またまた素晴らしい作家を発見してしまいました。他の作品も探して読んでみようと思います。

娘と母の確執

2011-05-18 15:50:27 | さ行の作家
佐野洋子「シズコさん」読了



FMラジオの「メロディアス・ライブラリー」で、母の日にちなんで紹介されていたものを読んでみました。


この作家は、「ふつうがえらい」とか「がんばりません」等のエッセイを何冊か出していて、いつも本屋でぱらぱらと立ち読みをするんですが、なぜか買う気になれないという、微妙な人だったんです。今回、小川洋子氏が勧めるのであるなら読んでみようと思ったわけです。


自分と母のことが綿々と綴られています。5人の子供をかかえて中国で終戦を迎え、日本に引き揚げてきた佐野一家。大変な貧乏時代を送るわけですが、母は娘に一切甘えさせない育て方をする。

上から2番目で長女の「私」は、妹、弟の世話をし、水汲みをし、畑の草取りをする。一度だけ母と歩いているとき、手をつなごうとしたら、「チッ」と舌打ちをされ、その手をふりほどかれた。その時から「私」は母を愛せなくなってしまった。そのことにずっと自責の念に苛まれる「私」。しかし、最後、感動的なシーンが用意されていました。


引用します。




<…そして私はどっと涙が湧き出した。自分でも予期していなかった。そして思ってもいない言葉が出て来た。「ごめんね、母さん、ごめんね」号泣と云ってもよかった。「私悪い子だったね、ごめんね」母さんは正気に戻ったのだろうか。「私の方こそごめんなさい。あんたが悪いんじゃないのよ」私の中で、何か爆発した。「母さん、呆けてくれてありがとう。神様、母さんを呆けさせてくれてありがとう」何十年も私の中でこりかたまっていた嫌悪感が、氷山にお湯をぶっかけた様にとけていった。>


そしてもう一節



<その日が私にとって一生一度の大事件だったと思えた。私は何かにゆるされたと思った。世界が違う様相におだやかになった。私はゆるされた、何か人知を越えた大きな力によってゆるされた>



母に対する歪んだ思いをずっと抱え、呆け始めた母を老人ホームに入れ、そのベッドに添い寝し、母の髪をなでながら、その時「私」の中の「何か」がせきを切ったようにあふれてきたんでしょう。自分は、娘としてしてはならない仕打ちを母にしている、そんな自責の思いが母に対する詫びの言葉になり、小さいときから自分に一度も「ありがとう」「ごめんなさい」と言ったことがない母が謝った。そして自分は「何かにゆるされた。」この時の佐野洋子の歓喜はいかばかりであったろうと思うと、あふれる涙を止めることができません。

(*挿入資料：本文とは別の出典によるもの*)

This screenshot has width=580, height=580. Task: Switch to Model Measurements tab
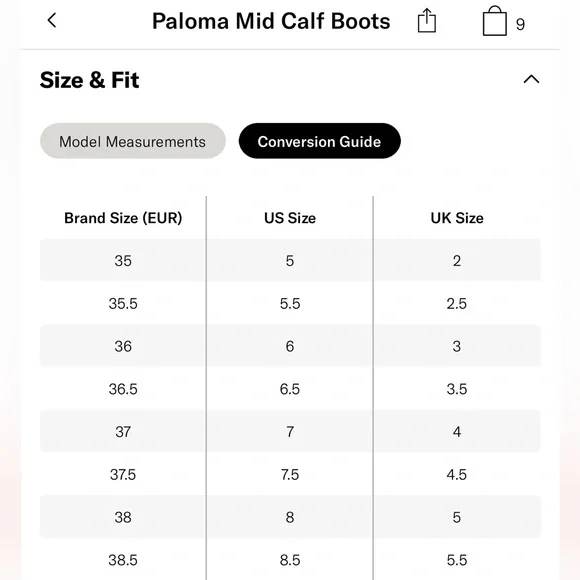point(133,141)
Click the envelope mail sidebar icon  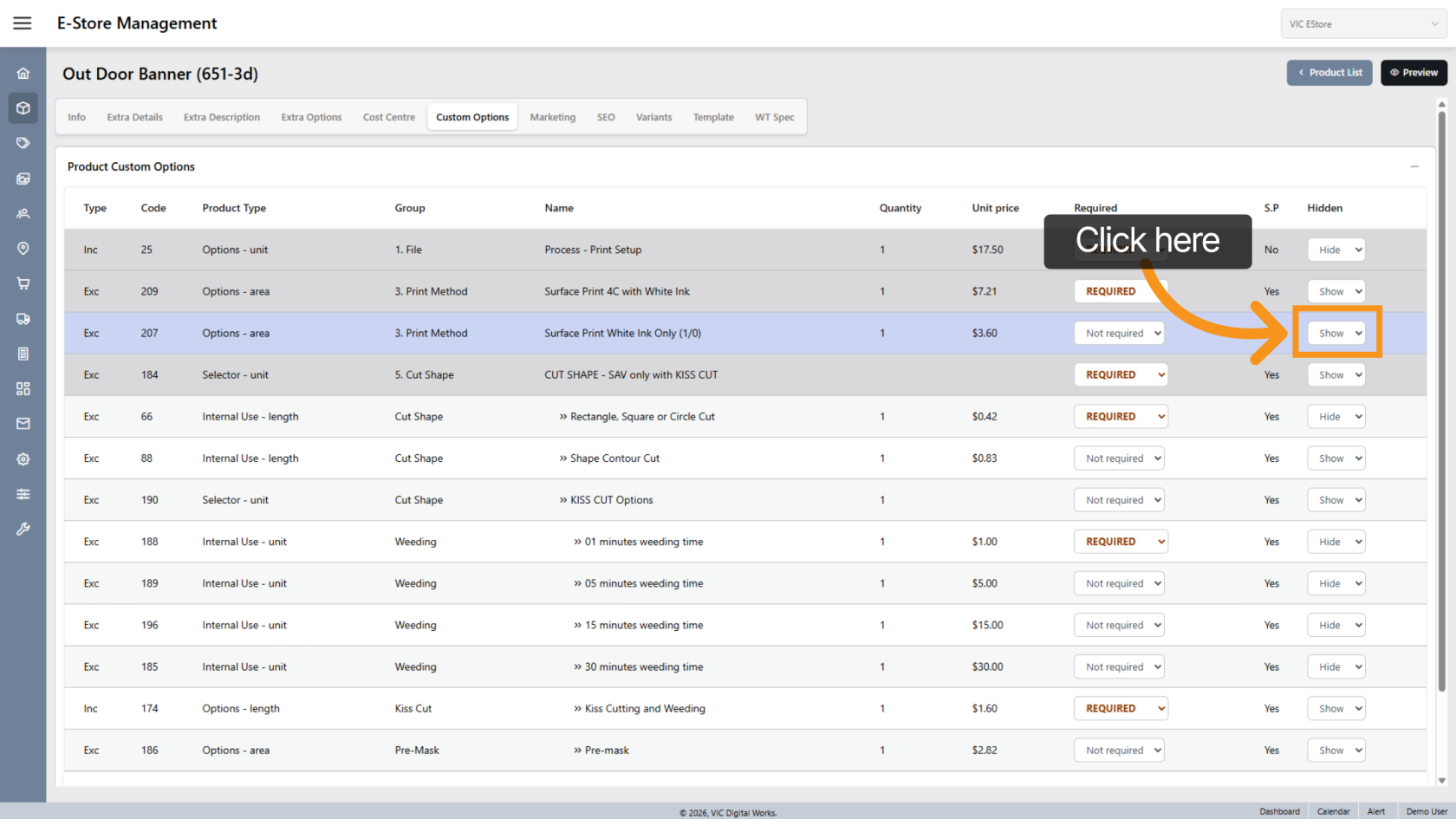pyautogui.click(x=23, y=424)
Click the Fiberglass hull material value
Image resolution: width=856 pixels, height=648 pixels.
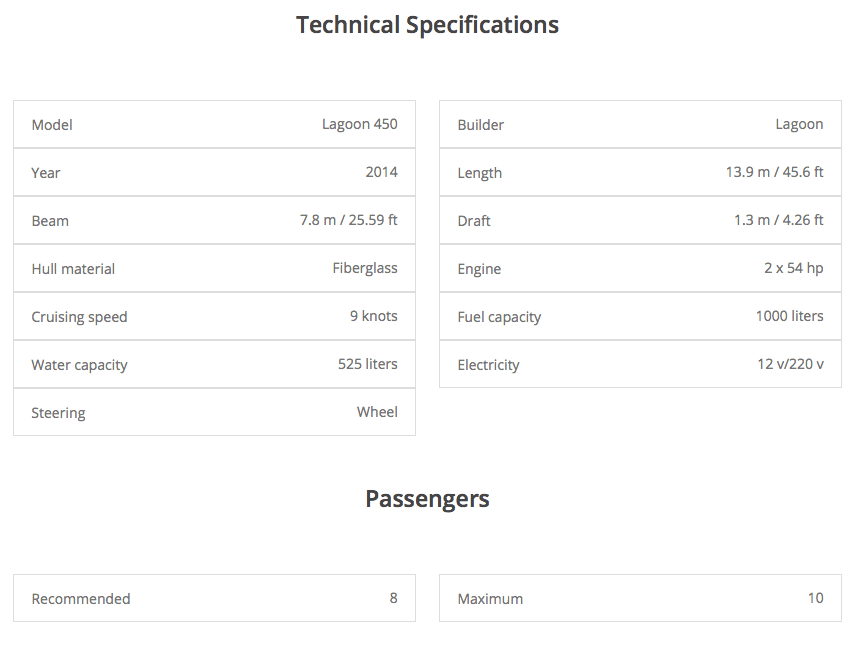(365, 268)
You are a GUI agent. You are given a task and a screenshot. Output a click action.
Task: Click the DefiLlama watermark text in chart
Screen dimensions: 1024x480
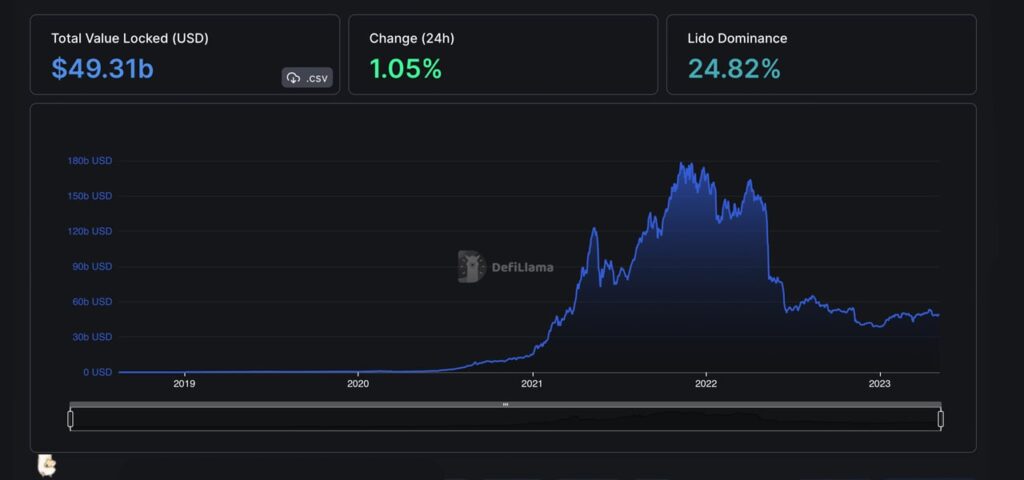tap(522, 267)
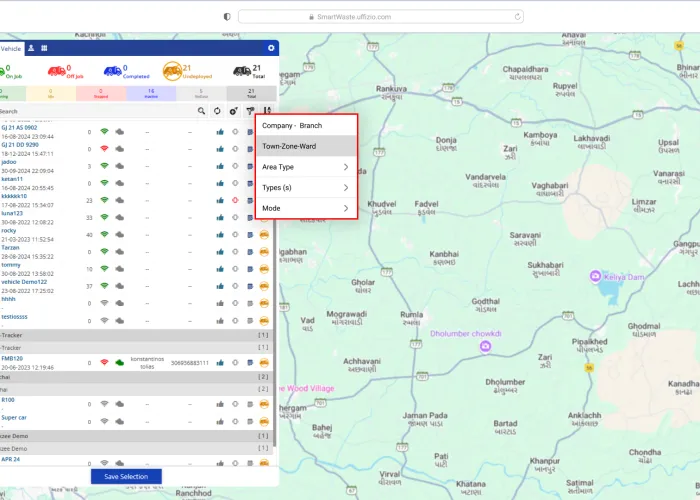This screenshot has width=700, height=500.
Task: Expand the Mode submenu
Action: 306,208
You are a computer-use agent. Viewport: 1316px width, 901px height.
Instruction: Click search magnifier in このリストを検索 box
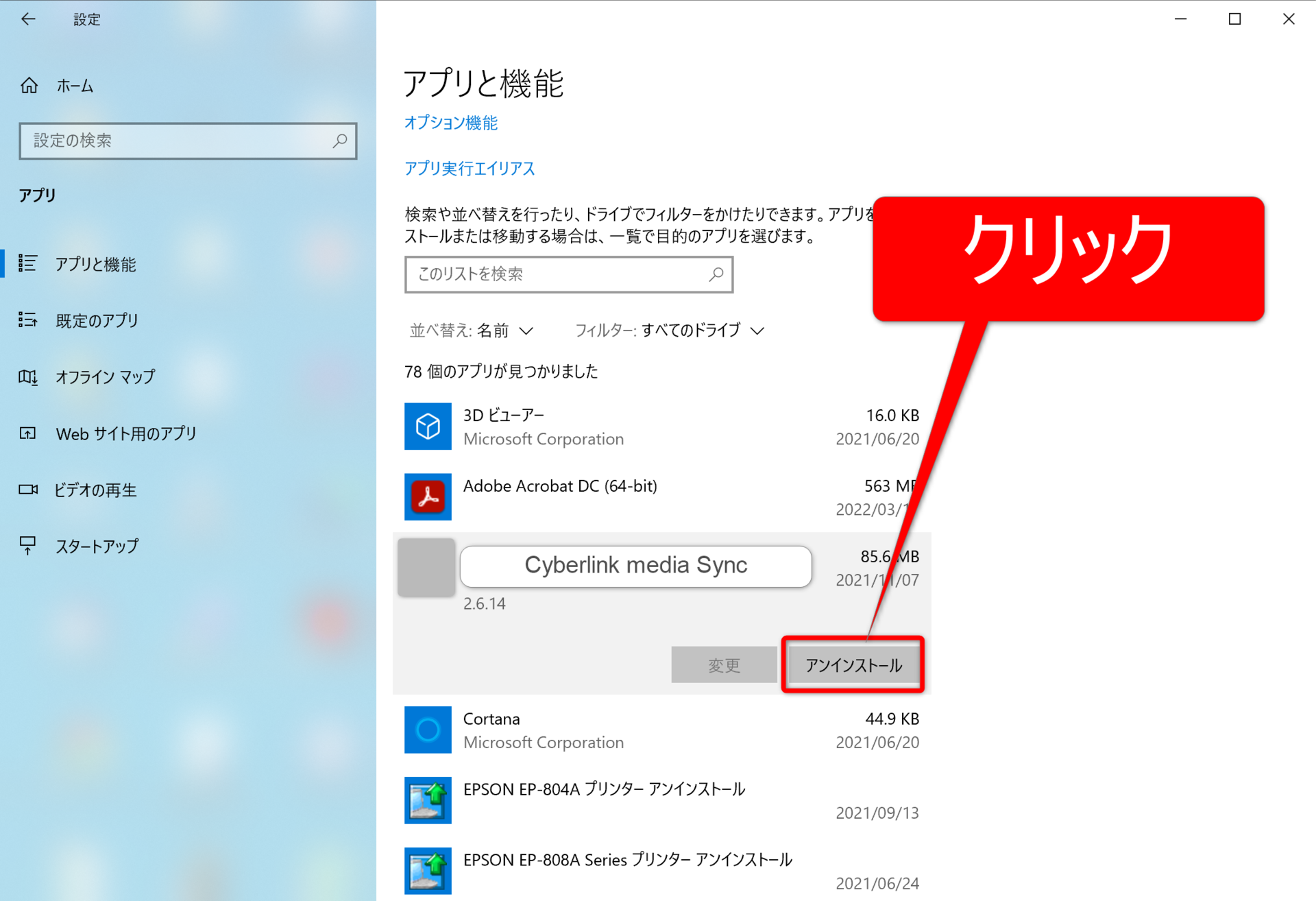pyautogui.click(x=716, y=274)
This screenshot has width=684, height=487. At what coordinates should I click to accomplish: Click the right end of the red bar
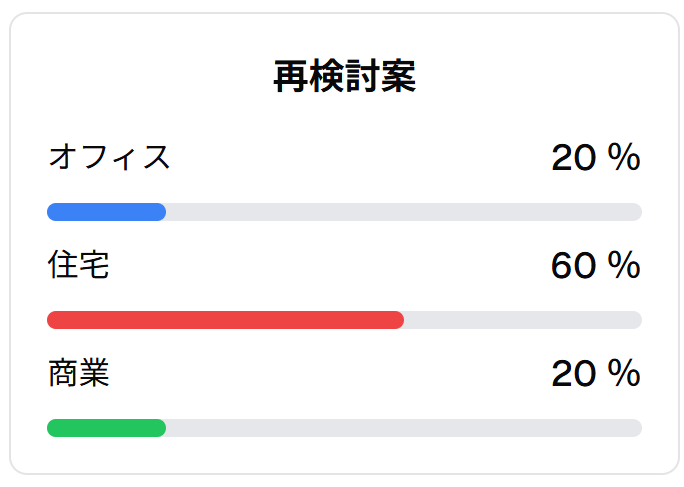pos(399,320)
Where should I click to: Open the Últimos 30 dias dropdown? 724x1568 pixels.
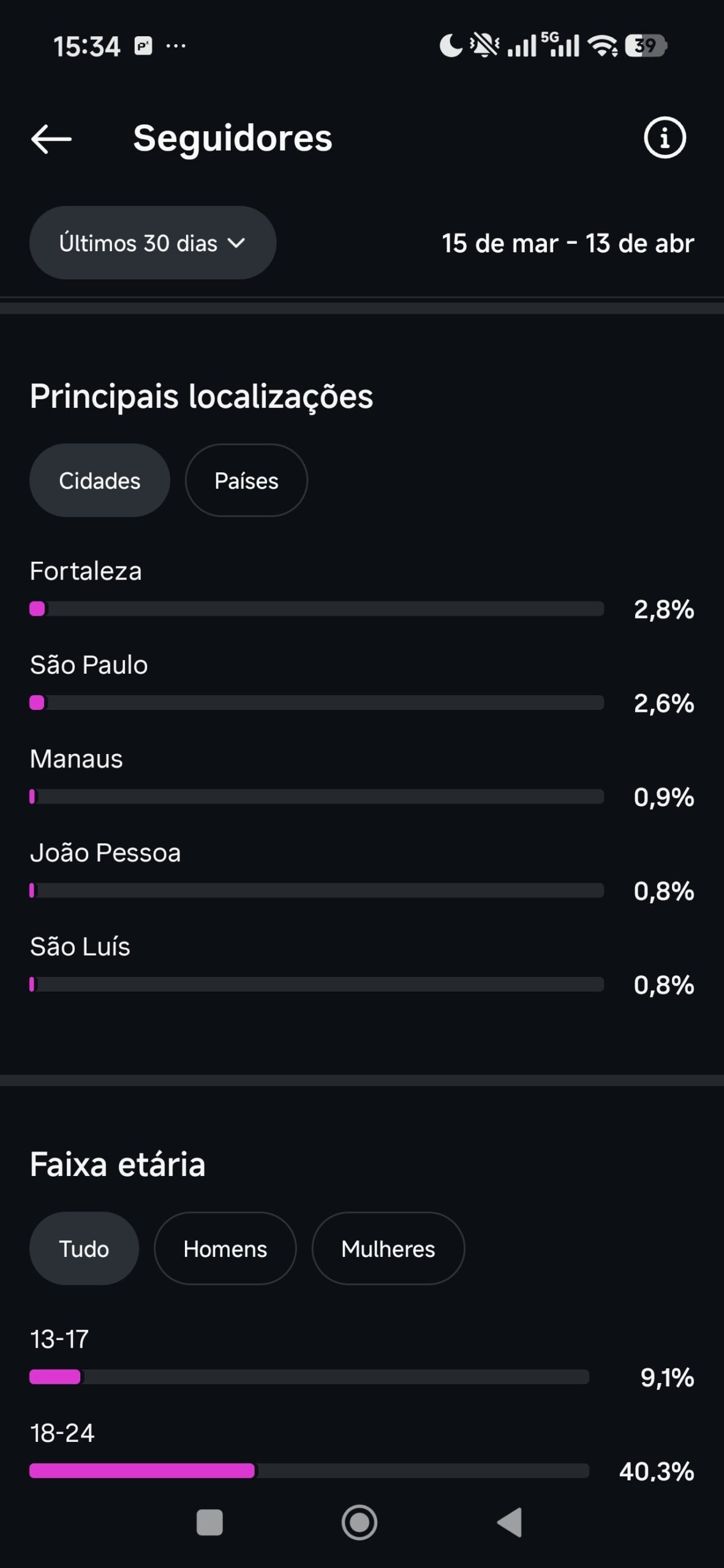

もっと軽めのエッセイが読みたかったんだけどなぁ、と思いながら読み進めていくうちに、感動の嵐に巻き込まれてしまいました(笑)




童話「100万回生きたねこ」で、つとに有名な佐野洋子でありますが、このエッセイ、テーマもそうなんですが、文章もうまい。独特の文体を持っています。他のエッセイも読んでみるとします。

げに恐ろしきは金剛石(ダイヤモンド)

2011-05-18 15:03:59 | あ行の作家
尾崎紅葉「金色夜叉」読了



以前、豊崎由美の「百年の誤読」で紹介されていたのに触発されて読んでみました。明治の大衆小説として、今現在でもタイトルだけは大抵の人は知っているし、また、例の「来年の今月今夜のこの月を…」の名ゼリフは知らぬ者はないというくらいの有名な小説であります。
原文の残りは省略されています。